To support his case he told the lawmakers that healthcare “is a cost that now causes a bankruptcy in America every thirty seconds. By the end of the year, it could cause 1.5 million Americans to lose their homes.”
However, Mr. Obama’s data are wrong; there weren’t 1.5 million bankruptcies last year, and medical bills did not cause all bankruptcies.
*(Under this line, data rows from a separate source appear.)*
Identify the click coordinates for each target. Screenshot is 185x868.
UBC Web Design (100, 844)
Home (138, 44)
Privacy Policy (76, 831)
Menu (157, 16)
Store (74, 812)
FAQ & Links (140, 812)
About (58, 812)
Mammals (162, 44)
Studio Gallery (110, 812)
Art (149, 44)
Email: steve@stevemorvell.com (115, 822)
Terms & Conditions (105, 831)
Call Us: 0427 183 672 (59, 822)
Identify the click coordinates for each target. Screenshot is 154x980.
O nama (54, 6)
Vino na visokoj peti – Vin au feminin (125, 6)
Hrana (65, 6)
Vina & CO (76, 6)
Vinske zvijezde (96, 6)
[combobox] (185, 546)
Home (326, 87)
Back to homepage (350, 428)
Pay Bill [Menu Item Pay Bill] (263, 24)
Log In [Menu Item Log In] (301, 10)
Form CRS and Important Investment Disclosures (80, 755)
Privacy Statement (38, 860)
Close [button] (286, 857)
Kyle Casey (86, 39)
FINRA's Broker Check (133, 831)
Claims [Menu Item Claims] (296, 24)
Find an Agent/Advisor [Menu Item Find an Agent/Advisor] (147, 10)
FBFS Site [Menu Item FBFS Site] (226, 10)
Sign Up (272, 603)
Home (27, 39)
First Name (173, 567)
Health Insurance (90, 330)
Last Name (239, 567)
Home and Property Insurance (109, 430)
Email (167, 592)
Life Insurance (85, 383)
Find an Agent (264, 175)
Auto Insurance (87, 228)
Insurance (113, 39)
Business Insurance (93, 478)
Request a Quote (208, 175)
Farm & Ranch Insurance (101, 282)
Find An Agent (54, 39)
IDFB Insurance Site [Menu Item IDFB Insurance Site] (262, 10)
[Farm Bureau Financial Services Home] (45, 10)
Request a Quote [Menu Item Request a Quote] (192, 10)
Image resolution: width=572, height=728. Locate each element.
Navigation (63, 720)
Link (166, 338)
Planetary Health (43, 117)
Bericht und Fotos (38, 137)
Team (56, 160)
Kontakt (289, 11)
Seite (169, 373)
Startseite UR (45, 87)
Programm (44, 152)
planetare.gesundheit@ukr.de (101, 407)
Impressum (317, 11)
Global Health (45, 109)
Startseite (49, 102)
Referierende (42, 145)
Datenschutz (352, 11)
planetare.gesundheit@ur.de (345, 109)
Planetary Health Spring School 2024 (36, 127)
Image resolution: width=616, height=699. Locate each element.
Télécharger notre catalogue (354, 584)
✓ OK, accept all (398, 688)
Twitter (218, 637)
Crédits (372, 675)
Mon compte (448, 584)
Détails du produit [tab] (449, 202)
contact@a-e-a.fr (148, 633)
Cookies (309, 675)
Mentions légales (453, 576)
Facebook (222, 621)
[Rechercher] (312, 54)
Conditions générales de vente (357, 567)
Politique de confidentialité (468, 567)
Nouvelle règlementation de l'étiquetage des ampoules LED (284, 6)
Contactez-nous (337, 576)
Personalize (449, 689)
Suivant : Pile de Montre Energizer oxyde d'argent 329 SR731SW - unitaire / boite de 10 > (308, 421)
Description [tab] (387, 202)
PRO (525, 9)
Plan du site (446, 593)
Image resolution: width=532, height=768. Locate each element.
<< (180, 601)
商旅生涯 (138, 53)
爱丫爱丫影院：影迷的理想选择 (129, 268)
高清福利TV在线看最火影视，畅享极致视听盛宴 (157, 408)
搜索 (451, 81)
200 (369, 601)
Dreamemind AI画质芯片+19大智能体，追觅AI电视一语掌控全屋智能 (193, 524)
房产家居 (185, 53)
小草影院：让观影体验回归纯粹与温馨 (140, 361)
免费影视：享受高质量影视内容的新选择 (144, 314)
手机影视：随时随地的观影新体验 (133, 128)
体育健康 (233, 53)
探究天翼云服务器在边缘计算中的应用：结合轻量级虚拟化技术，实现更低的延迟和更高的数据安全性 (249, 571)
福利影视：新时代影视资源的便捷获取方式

His statement is likely based on a widely cited 2005 Harvard University study that said health expenses caused a lot of the bankruptcies in 2001. As MSNBC reported in a story about the study, “illness and medical bills were cited as the cause, at least in part, for 46.2 percent of the personal bankruptcies in the study.” Notice it says that medical bills were a factor, not the proximate cause of the bankruptcies. The study’s author said “the figure rose to 54.5 percent when three other factors were counted as medical-related triggers for bankruptcies: births, deaths and pathological gambling addiction.”
A thorough review of the Harvard study’s data showed in fact that only 17 percent of bankruptcies in 2001 were due to medical costs, even though it’s a safe bet that most of those who filed for bankruptcy had some outstanding medical bills. Someone who is having trouble paying the mortgage and the electricity bill likely can’t pay the doctor, either.
Healthcare costs comprise approximately one-sixth of the U.S. economy, and for many Americans they can be a serious problem. But high costs are not a reason to nationalize the healthcare system. Indeed, government regulation and intervention are to blame for the problem as much or more than any other single factor.
The most effective action Mr. Obama could take to lower healthcare costs is to have less government involvement in it, not more.